Il restait encore quelques sièges inoccupés – car heureusement pour elle les elfes verts n'étaient pas friands d'une telle météo – et la jeune fille n'eut aucune peine à se trouver une banquette de libre. Une fois qu'elle fut assise et qu'elle eût enlevé son manteau, elle secoua ses boucles blondes d'un mouvement négligé pour les décoller de son front et leur redonner une forme plus ou moins correcte. La vue de son reflet dans la vitre lui fit esquisser une grimace ; la pluie avait rendu son aspect encore plus déplorable qu'à l'accoutumée. Ses boucles dorées partaient et rebiquaient dans toutes les directions, ce qui donnait l'étrange impression d'avoir fait exploser un pétard sous son nez. Elle haussa les épaules avec une moue désappointée ; au moins ses cheveux sécheraient vite, à raison d'avoir une coupe structurée elle possédait des cheveux courts.

— Ticket, s'il vous plaît m'dame, marmonna le contrôleur en tendant une main dans la direction de la jeune fille.

Soona ne se fit pas prier, elle donna son morceau de papier moisi par la pluie au monsieur en évitant soigneusement de croiser son regard. Elle ne pouvait malheureusement pas camoufler ses yeux soulignés par d'épaisses cernes, mais elle espérait que le contrôleur ne ferait pas attention à son visage. Ses pupilles inspiraient aux gens une telle crainte mêlée à de la curiosité qu'elles étaient devenues sa plus grosse source de problèmes. Ça, et sa gaucherie.
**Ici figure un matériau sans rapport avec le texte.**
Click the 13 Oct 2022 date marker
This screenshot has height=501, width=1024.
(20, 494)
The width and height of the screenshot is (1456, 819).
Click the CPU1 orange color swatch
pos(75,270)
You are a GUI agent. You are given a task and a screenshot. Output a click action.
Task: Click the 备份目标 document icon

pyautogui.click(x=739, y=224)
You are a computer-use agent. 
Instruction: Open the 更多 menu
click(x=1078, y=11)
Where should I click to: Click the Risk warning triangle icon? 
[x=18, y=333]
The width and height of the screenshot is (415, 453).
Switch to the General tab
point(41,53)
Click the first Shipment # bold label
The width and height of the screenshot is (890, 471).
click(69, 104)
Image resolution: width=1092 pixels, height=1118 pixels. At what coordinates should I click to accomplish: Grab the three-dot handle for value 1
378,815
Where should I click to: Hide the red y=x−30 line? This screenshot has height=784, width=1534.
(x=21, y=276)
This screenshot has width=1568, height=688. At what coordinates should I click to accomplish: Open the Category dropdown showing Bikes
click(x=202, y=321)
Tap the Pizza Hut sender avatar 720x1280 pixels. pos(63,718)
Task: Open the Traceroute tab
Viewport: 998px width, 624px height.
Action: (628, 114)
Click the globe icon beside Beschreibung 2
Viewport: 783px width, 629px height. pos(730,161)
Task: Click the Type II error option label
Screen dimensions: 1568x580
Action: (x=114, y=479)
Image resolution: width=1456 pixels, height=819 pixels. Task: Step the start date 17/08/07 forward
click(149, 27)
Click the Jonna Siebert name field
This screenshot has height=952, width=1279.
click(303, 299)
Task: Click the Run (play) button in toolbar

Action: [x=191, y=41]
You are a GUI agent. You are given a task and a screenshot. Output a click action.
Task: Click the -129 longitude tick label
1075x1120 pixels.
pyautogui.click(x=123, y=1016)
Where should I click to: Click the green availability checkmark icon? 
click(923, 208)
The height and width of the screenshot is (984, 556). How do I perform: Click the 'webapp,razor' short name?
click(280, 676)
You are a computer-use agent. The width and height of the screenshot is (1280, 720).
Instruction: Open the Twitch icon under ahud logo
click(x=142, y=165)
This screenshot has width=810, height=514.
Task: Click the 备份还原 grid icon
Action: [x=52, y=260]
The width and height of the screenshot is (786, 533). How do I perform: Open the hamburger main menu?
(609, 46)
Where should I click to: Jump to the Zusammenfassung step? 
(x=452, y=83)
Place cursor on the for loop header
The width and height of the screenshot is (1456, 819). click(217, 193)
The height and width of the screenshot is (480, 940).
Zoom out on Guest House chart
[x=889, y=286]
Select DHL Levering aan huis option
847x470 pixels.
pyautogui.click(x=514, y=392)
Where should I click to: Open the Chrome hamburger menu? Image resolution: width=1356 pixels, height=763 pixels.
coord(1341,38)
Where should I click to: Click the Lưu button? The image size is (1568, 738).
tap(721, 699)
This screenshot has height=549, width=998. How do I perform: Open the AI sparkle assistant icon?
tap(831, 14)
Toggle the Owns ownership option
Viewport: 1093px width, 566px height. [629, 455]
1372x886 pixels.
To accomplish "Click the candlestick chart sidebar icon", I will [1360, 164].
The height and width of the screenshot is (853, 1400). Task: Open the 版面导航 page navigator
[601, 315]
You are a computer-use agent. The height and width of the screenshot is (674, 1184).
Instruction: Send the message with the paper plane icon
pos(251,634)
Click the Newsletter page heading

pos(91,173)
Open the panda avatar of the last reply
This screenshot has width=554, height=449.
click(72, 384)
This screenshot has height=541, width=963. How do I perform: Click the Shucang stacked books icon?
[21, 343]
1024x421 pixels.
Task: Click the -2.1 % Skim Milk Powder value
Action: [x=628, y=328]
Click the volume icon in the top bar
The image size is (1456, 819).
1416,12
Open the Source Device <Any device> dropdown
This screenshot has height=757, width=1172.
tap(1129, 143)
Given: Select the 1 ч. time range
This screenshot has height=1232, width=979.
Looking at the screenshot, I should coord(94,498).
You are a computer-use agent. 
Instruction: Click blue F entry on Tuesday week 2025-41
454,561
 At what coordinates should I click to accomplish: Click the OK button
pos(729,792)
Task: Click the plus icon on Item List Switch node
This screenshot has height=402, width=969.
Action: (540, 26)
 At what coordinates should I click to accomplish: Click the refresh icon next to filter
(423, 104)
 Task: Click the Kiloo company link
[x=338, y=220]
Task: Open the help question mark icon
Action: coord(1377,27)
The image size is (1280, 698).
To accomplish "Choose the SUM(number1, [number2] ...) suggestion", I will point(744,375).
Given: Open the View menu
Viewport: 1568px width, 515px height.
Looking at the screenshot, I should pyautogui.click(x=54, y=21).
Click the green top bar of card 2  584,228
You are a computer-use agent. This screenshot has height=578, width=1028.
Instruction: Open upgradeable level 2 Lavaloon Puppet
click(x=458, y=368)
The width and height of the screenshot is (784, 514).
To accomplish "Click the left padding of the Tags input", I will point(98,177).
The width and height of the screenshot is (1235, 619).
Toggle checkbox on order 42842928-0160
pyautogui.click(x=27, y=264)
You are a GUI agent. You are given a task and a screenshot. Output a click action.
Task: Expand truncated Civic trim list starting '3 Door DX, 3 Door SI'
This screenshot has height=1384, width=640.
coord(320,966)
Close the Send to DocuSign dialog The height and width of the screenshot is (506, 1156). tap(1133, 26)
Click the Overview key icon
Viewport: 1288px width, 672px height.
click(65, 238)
— Il y a erreur m'dame, c'est pas le bon ticket.

Elle loucha sur le papier que lui rendait le monsieur et jura en son for intérieur. Elle avait accidentellement donné la liste de courses de son frère sur laquelle figurait en gros « poisson, olives et riz ».

— Veuillez m'excuser, balbutia-t-elle sans oser croiser le regard impatient de son interlocuteur, le voici.

Il poinçonna machinalement son ticket et passa à la banquette suivante, arrachant un soupir de soulagement à Soona. Quelle sotte elle faisait ! Ce n'était décidément pas son jour. Les catastrophes volaient en escadrille, et malheureusement Soona en payait les frais depuis qu'elle avait réceptionné cette lettre ce matin. Cette journée avait assez mal débuté lorsque Ambroise, ­­­­­­­­­­­­­­­­­­­­­­­­­­­­son frère cadet, avait accidentellement renversé son chocolat chaud sur la tunique de Soona, l'obligeant à se changer à la dernière minute et l'empêchant d'ouvrir le courrier important de la Capitale. Elle avait ainsi raté le bus sensé la conduire au quai – forcée d'y aller à pied elle s'était pris l'averse – puis manqué son dirigeable habituel, et de fil en aiguille elle s'était mise effroyablement en retard. Ses habits étaient dans un état déplorable, et ses affaires n'étaient pas en reste. Le livre qu'elle était supposée rendre à la bibliothèque semblait s'être pris un sceau d'eau, ses pages gondolées et imbibées étaient devenues translucides.